First, it is the application of DH. When I first discover the term “DH”, I had thought that it can only be applied to the humanities field of studies; for example, history, sociology, art… However, I now know that DH can be applied to different field of studies whether it’s social science or hard science. Moreover, DH is highly collaborative, especially between traditional research in social science and application in hard science. I remember one of the speakers who talked about his work creating 3D model and virtual reality of Spanish theater. To make it happen, the project need contribution from history and architecture experts to consult the academic aspect of it, and computer science experts to build the 3D and virtual reality.
Second, it is the life of DH. I understand that DH project is continuous, and there is no end to it. It is just simply abandoned by the project owner. However, what I have never thought about is that some days, all these DH projects will become an archive that future generation would look back on it and says, “that’s old stuff”. It also makes sense that these projects might disappear one day because there is no space on the internet to put it up. That’s when the Internet archive come into play. Have never heard about the internet archive before, I am fascinated by what it does, and how we can make use of it.

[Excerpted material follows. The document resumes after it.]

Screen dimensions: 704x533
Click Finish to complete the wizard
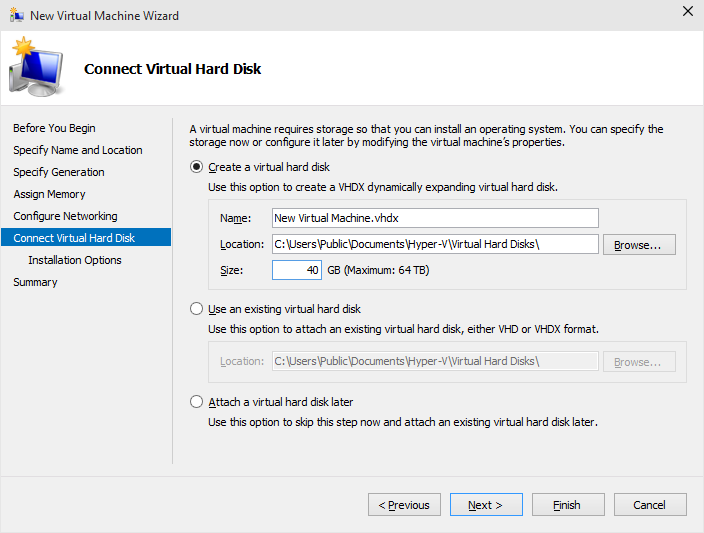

Third, when it comes to DH, it is more about the process of doing it rather than the result. The talk by Ms. Quinn Dombrowski about the failure of DH helps me settle with my project and feel better about what I did this summer. Through the whole summer, I have enjoyed the process of doing my project a lot, especially of all the things I learn about my research in general, my protagonists’ stories, my research skills, and the relationship I have developed over the past 8 weeks.
I appreciate everything I have encountered for these past two months, and I am going to embrace everything I have learnt and earned through this process. Until we cross path again, goodbye temporarily, DH and DSSF.